On this occasion, as someone who used to volunteer for the Jerusalem Open House (the gay community center) let me offer you a bit of info about our country's LGBTQ history (and correct some anti-Israel distortions).
This is Chaim (Herman) Cohen.
He was born in Germany in 1911, and came to Israel in 1930, to study torah at a yeshiva here. Inspired by his Jewish studies, he decided to turn to the study of law, returning to Germany for that goal and to get married. In 1933, with the rise of the Nazis to power in Germany, he decided to move to Israel permanently. In that sense, he's considered a refugee and Holocaust survivor. His younger brother Leo was murdered by the Nazis.
In 1950, he was appointed Israel's attorney general. In this role, he came across an anti-sodomy law passed by the British Mandate in 1936 (which prohibited all oral and anal sex, including between two men), and which the State of Israel automatically inherited once it was founded in 1948 (source in Hebrew). First he wanted to cancel it, but his jurisdiction fell short of that. As it was within his authority to instruct the Israeli police and state prosecution to ignore it, he did so in 1953. He explained his instruction:
"I thought it was my duty not to uphold a law, which I saw as immoral. [...] And if you should ask, in what is the immorality of the law prohibiting intercourse between men, I will reply to you that such a law against any consenting and private contact between adults contradicts the freedom of man over his own body, and depriving this freedom is a grave infringement against one of the basic human rights."
For comparison's sake, in March 1952, Alan Turing (who saved countless lives for the UK and the allies during WWII) was brought to trial for homosexual consensual private acts, was convicted, and his security clearance was revoked.
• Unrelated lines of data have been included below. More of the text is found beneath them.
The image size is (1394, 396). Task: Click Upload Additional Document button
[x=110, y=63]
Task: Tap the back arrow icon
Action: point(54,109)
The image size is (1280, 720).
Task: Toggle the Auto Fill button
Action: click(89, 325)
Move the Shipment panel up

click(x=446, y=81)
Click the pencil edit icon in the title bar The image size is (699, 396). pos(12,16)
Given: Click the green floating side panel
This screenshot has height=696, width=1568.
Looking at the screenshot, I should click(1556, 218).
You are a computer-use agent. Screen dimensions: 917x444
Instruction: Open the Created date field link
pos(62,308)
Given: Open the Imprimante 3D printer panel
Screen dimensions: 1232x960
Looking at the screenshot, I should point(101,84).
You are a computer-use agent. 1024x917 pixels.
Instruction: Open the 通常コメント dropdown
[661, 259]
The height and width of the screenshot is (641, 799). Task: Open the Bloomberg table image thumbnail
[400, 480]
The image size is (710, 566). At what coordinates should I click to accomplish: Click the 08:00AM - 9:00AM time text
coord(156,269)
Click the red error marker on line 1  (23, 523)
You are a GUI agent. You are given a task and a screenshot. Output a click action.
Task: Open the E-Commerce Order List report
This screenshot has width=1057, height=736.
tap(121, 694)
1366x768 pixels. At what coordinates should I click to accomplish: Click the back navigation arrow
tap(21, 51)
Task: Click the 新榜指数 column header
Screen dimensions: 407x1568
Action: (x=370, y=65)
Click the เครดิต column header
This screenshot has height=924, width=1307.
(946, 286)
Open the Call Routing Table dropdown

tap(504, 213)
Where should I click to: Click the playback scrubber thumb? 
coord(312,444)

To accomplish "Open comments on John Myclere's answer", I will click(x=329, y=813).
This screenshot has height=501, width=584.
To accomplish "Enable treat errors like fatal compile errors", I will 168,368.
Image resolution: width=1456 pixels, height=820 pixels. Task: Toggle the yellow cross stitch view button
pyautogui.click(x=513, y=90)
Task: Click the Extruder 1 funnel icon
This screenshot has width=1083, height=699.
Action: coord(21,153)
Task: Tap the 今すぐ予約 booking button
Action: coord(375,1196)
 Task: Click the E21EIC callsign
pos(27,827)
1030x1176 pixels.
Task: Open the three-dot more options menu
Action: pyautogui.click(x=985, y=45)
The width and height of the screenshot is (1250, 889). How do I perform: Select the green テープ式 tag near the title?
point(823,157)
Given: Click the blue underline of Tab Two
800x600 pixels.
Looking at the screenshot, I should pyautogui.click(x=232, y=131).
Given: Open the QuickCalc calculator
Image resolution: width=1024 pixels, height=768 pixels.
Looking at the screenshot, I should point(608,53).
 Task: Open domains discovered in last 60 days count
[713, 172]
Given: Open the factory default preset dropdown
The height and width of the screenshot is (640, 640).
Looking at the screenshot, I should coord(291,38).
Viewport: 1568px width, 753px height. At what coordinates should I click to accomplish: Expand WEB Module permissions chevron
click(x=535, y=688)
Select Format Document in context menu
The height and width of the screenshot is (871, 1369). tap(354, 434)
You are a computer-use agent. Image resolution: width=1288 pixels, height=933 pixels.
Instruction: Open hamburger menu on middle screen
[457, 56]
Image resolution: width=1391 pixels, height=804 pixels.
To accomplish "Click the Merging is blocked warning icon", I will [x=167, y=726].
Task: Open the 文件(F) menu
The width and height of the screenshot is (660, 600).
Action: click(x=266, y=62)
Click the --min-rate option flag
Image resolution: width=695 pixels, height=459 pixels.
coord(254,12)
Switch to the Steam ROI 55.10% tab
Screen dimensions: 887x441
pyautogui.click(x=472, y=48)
In 1978, a special committee of the Knesset (Israel's parliament) recommended several changes to laws addressing various sexual acts, including a recommendation to cancel this anti-sodomy law. In 1980, Israel's first right wing government, under the leadership of Prime Minister Menachem Begin, accepted the committee's recommendations with a corresponding bill (which eventually didn't pass). The bill was presented a second time in 1986, and was passed into law in 1988, decriminalizing same-sex intercourse in Israel (source in Hebrew).
For comparison's sake, in 1990, there were still over 110 jurisdictions in the world criminalizing homosexuality in the world. In the 2020's, RIGHT NOW, there are over 60 that still do.
This is Dr. Doron Maizel (may his memory be a blessing) on the left, with his partner Adir Steiner.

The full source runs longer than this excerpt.